» **Problem statement**:
How many lines below hold the string "screenshot"? Report that number alone.

» **Records shown**:
__________________________________________________

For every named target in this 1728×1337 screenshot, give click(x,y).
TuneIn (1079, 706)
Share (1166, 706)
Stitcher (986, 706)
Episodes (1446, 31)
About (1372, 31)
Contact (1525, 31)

__________________________________________________

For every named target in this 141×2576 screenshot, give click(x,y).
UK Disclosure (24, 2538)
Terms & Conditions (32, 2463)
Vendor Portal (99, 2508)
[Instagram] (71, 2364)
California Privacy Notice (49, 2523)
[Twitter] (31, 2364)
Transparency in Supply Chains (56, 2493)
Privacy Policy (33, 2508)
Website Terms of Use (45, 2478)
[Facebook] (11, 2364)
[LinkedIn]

__________________________________________________

» **Exercise response**:
2